Using the renovated 4,000 square-foot space in the NTRA lab, Peterson is studying the layers in a racetrack– how they are impacted by maintenance equipment, how they retain moisture and how they can be engineered and maintained to ensure horses’ safety. He is examining dirt, synthetic and turf tracks and developing sensors that can give racetrack superintendents information about the racetrack’s surface.

“The new sensors will measure and help the racetrack superintendents control the consistency of the track,” says Peterson, director of UK Agriculture Equine Programs and professor in the department of Biosystems and Agricultural Engineering. “We want to give more information to the superintendents, similar to how a doctor examines blood work and X-rays, so the superintendents can diagnose and address the problems.

“But, if we do not have the right people monitoring these sensors, the research is useless,” Peterson says. “We need people who can interpret the data, determine what information is relevant and then make adjustments to the track.” 

His research will help people working at horse racetracks, as well as those who maintain arenas for sport horses. The NTRA gift is allowing him to expand his efforts, include more students in his research and enhance his training efforts.

“We wanted to enable undergraduate and graduate students to benefit from Dr.

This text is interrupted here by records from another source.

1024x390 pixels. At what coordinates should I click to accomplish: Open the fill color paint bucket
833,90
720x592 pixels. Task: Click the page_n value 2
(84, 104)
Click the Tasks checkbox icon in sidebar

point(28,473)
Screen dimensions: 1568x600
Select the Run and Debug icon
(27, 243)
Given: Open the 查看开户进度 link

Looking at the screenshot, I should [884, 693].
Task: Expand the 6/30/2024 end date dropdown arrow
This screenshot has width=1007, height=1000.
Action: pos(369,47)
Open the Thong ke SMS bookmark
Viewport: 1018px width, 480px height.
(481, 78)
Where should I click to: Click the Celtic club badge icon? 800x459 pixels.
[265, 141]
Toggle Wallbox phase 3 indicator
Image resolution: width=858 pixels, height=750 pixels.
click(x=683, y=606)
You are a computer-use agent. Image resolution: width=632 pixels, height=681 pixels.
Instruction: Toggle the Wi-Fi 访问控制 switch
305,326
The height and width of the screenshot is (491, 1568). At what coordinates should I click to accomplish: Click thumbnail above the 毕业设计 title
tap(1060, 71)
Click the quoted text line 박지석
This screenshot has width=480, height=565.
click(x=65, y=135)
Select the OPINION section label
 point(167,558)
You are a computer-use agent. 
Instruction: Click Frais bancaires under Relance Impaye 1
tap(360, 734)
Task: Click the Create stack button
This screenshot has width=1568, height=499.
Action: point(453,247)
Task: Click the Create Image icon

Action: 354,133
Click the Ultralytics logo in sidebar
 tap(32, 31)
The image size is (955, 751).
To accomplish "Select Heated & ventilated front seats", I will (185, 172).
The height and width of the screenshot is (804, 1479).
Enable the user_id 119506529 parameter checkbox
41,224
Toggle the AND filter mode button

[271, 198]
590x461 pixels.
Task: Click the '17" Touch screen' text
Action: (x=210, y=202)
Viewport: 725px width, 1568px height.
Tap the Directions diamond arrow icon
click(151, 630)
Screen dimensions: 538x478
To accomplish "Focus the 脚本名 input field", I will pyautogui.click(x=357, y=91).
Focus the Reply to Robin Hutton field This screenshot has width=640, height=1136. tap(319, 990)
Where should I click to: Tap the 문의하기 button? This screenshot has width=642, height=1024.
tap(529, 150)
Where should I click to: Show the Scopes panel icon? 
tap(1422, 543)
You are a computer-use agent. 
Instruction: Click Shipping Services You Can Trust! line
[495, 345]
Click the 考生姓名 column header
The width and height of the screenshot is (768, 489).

Peterson’s leadership and knowledge, so they can become better researchers and racetrack superintendents,” Koch says. “It is a workforce development issue. We are a small industry with only a handful of racetrack superintendents. We need qualified, educated people operating our tracks and machinery. This research will dramatically improve the caliber of our racetrack operations.”

It also provides reassurance at a time the industry needs it, Waldrop says.

“The single biggest vulnerability we have in thoroughbred racing is our susceptibility to horse injury and fatality,” Waldrop says. “We want to reassure the public that we are doing everything we can to keep our horses and jockeys safe. Collecting and analyzing this data is instrumental to ensuring surface safety, and we are glad that we can jump-start this data collection and analysis effort.

“Improving the safety of our athletes in horse racing is critical to the growth and sustainability of our industry, and it is fitting that UK is leading these advances since the university is located in the heart of Central Kentucky, where so many of the world’s thoroughbreds are bred and raised,” Waldrop says. “This gift is not just an investment in UK, it is an investment in the economic health of the state of Kentucky. We are proud to partner with UK in this effort.” 

The Keeneland and NTRA gifts both benefit Kentucky Can: The 21st Century Campaign, UK’s comprehensive campaign focused on increasing opportunities for student success, funding innovative research, improving health care, strengthening our alumni network and supporting our athletic programs. Publicly announced in September 2018, the campaign aims to raise $2.1 billion, and UK has already surpassed the halfway point. As of June 30, 2019, UK had raised $1.2 billion for Kentucky Can.